## Start LISTED RECORDS

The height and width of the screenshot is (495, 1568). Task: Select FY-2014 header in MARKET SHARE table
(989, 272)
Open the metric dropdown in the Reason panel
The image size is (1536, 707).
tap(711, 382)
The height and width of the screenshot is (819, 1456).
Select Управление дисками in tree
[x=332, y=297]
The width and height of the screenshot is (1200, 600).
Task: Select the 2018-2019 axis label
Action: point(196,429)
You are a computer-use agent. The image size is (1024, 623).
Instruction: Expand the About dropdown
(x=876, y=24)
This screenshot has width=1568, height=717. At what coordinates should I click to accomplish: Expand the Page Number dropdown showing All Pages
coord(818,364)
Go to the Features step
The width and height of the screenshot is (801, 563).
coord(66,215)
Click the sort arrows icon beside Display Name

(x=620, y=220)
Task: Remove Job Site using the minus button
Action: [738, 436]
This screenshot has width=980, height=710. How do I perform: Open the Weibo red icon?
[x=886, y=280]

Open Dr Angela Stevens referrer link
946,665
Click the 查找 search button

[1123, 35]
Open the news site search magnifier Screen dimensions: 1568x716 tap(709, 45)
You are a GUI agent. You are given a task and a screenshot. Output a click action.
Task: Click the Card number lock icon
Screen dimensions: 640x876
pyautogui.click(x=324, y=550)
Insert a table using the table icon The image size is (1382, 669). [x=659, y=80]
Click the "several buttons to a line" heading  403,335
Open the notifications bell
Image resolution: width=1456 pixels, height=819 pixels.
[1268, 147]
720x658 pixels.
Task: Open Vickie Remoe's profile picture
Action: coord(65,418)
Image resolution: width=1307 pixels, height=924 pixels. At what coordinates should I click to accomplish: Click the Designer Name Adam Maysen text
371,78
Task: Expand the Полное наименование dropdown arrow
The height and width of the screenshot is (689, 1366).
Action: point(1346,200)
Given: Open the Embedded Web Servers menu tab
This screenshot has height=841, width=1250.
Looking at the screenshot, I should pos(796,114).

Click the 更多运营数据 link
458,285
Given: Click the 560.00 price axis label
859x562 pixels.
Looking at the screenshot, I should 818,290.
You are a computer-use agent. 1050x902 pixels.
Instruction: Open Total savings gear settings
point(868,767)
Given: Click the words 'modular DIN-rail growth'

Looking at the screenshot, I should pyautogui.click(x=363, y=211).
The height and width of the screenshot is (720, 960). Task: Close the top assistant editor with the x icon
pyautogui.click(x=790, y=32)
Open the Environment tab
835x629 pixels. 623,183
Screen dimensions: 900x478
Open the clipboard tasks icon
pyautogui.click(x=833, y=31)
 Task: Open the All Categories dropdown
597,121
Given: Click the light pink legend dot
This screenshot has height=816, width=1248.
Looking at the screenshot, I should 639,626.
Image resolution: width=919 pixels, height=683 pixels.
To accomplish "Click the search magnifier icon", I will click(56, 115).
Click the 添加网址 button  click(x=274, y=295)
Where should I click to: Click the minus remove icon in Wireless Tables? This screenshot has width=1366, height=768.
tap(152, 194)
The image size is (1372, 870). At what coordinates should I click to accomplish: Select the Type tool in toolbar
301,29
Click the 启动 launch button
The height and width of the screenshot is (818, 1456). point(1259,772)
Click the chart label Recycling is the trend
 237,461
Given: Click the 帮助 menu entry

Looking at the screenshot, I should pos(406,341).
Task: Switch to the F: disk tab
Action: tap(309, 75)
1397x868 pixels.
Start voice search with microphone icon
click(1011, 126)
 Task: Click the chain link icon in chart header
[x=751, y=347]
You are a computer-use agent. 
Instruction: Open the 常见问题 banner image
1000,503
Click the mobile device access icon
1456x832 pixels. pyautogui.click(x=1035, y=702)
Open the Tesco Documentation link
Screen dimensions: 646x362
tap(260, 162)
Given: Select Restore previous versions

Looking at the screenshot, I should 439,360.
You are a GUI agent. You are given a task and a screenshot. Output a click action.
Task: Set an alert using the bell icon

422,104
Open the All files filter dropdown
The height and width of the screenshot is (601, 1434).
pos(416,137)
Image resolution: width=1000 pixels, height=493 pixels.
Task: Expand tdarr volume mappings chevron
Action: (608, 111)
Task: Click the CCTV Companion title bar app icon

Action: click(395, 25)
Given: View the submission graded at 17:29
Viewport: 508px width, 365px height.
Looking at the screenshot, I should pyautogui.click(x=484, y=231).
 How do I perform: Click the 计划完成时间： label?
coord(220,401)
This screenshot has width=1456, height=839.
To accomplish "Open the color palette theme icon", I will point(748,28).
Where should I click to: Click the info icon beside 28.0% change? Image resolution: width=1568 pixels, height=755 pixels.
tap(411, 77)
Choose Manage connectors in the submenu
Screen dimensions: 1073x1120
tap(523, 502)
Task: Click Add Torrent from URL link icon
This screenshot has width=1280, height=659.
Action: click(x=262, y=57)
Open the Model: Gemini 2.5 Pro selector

## End LISTED RECORDS

## REQUIRED WORK:
Revise the lines above so that "notifications bell" becomes "notification bell icon", leaving everything else unchanged.

## WORKED SOLUTION:
The height and width of the screenshot is (495, 1568). Task: Select FY-2014 header in MARKET SHARE table
(989, 272)
Open the metric dropdown in the Reason panel
The image size is (1536, 707).
tap(711, 382)
The height and width of the screenshot is (819, 1456).
Select Управление дисками in tree
[x=332, y=297]
The width and height of the screenshot is (1200, 600).
Task: Select the 2018-2019 axis label
Action: point(196,429)
You are a computer-use agent. The image size is (1024, 623).
Instruction: Expand the About dropdown
(x=876, y=24)
This screenshot has width=1568, height=717. At what coordinates should I click to accomplish: Expand the Page Number dropdown showing All Pages
coord(818,364)
Go to the Features step
The width and height of the screenshot is (801, 563).
coord(66,215)
Click the sort arrows icon beside Display Name

(x=620, y=220)
Task: Remove Job Site using the minus button
Action: [738, 436]
This screenshot has width=980, height=710. How do I perform: Open the Weibo red icon?
[x=886, y=280]

Open Dr Angela Stevens referrer link
946,665
Click the 查找 search button

[1123, 35]
Open the news site search magnifier Screen dimensions: 1568x716 tap(709, 45)
You are a GUI agent. You are given a task and a screenshot. Output a click action.
Task: Click the Card number lock icon
Screen dimensions: 640x876
pyautogui.click(x=324, y=550)
Insert a table using the table icon The image size is (1382, 669). [x=659, y=80]
Click the "several buttons to a line" heading  403,335
Open the notification bell icon
Image resolution: width=1456 pixels, height=819 pixels.
[1268, 147]
720x658 pixels.
Task: Open Vickie Remoe's profile picture
Action: coord(65,418)
Image resolution: width=1307 pixels, height=924 pixels. At what coordinates should I click to accomplish: Click the Designer Name Adam Maysen text
371,78
Task: Expand the Полное наименование dropdown arrow
The height and width of the screenshot is (689, 1366).
Action: point(1346,200)
Given: Open the Embedded Web Servers menu tab
This screenshot has height=841, width=1250.
Looking at the screenshot, I should pos(796,114).

Click the 更多运营数据 link
458,285
Given: Click the 560.00 price axis label
859x562 pixels.
Looking at the screenshot, I should 818,290.
You are a computer-use agent. 1050x902 pixels.
Instruction: Open Total savings gear settings
point(868,767)
Given: Click the words 'modular DIN-rail growth'

Looking at the screenshot, I should pyautogui.click(x=363, y=211).
The height and width of the screenshot is (720, 960). Task: Close the top assistant editor with the x icon
pyautogui.click(x=790, y=32)
Open the Environment tab
835x629 pixels. 623,183
Screen dimensions: 900x478
Open the clipboard tasks icon
pyautogui.click(x=833, y=31)
 Task: Open the All Categories dropdown
597,121
Given: Click the light pink legend dot
This screenshot has height=816, width=1248.
Looking at the screenshot, I should 639,626.
Image resolution: width=919 pixels, height=683 pixels.
To accomplish "Click the search magnifier icon", I will click(56, 115).
Click the 添加网址 button  click(x=274, y=295)
Where should I click to: Click the minus remove icon in Wireless Tables? This screenshot has width=1366, height=768.
tap(152, 194)
The image size is (1372, 870). At what coordinates should I click to accomplish: Select the Type tool in toolbar
301,29
Click the 启动 launch button
The height and width of the screenshot is (818, 1456). point(1259,772)
Click the chart label Recycling is the trend
 237,461
Given: Click the 帮助 menu entry

Looking at the screenshot, I should pos(406,341).
Task: Switch to the F: disk tab
Action: tap(309, 75)
1397x868 pixels.
Start voice search with microphone icon
click(1011, 126)
 Task: Click the chain link icon in chart header
[x=751, y=347]
You are a computer-use agent. 
Instruction: Open the 常见问题 banner image
1000,503
Click the mobile device access icon
1456x832 pixels. pyautogui.click(x=1035, y=702)
Open the Tesco Documentation link
Screen dimensions: 646x362
tap(260, 162)
Given: Select Restore previous versions

Looking at the screenshot, I should 439,360.
You are a GUI agent. You are given a task and a screenshot. Output a click action.
Task: Set an alert using the bell icon

422,104
Open the All files filter dropdown
The height and width of the screenshot is (601, 1434).
pos(416,137)
Image resolution: width=1000 pixels, height=493 pixels.
Task: Expand tdarr volume mappings chevron
Action: (608, 111)
Task: Click the CCTV Companion title bar app icon

Action: click(395, 25)
Given: View the submission graded at 17:29
Viewport: 508px width, 365px height.
Looking at the screenshot, I should pyautogui.click(x=484, y=231).
 How do I perform: Click the 计划完成时间： label?
coord(220,401)
This screenshot has width=1456, height=839.
To accomplish "Open the color palette theme icon", I will point(748,28).
Where should I click to: Click the info icon beside 28.0% change? Image resolution: width=1568 pixels, height=755 pixels.
tap(411, 77)
Choose Manage connectors in the submenu
Screen dimensions: 1073x1120
tap(523, 502)
Task: Click Add Torrent from URL link icon
This screenshot has width=1280, height=659.
Action: click(x=262, y=57)
Open the Model: Gemini 2.5 Pro selector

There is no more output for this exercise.